PROBLEM TO SOLVE »
Your answer must consist solely of the line containing "Image resolution: width=952" and each line after it through the end of the data, copied exactly.

INFORMATION SUPPLIED »
####################
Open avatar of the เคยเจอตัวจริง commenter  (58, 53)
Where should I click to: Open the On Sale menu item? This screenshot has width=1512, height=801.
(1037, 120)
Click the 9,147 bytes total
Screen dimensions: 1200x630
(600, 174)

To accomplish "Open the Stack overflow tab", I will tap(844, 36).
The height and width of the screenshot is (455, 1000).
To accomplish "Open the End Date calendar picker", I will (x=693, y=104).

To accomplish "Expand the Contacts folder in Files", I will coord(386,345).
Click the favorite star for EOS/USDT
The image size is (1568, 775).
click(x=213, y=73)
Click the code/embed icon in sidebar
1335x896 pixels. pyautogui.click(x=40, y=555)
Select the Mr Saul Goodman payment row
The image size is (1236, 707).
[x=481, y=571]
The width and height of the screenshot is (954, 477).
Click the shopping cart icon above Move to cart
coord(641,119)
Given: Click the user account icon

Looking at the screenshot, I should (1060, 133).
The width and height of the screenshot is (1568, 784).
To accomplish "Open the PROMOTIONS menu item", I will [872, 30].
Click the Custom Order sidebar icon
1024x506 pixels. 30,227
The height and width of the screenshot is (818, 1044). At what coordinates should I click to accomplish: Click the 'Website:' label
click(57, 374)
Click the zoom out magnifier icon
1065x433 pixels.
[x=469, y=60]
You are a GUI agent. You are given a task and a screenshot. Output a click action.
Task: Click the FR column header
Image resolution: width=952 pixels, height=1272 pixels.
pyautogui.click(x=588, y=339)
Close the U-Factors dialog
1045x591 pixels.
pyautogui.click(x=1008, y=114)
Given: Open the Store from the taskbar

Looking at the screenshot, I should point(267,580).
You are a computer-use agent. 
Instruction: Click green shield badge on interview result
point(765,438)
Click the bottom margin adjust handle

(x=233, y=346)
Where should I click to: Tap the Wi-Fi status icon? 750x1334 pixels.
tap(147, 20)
####################
REPLY »
Image resolution: width=952 pixels, height=1272 pixels.
pyautogui.click(x=588, y=339)
Close the U-Factors dialog
1045x591 pixels.
pyautogui.click(x=1008, y=114)
Given: Open the Store from the taskbar

Looking at the screenshot, I should point(267,580).
You are a computer-use agent. 
Instruction: Click green shield badge on interview result
point(765,438)
Click the bottom margin adjust handle

(x=233, y=346)
Where should I click to: Tap the Wi-Fi status icon? 750x1334 pixels.
tap(147, 20)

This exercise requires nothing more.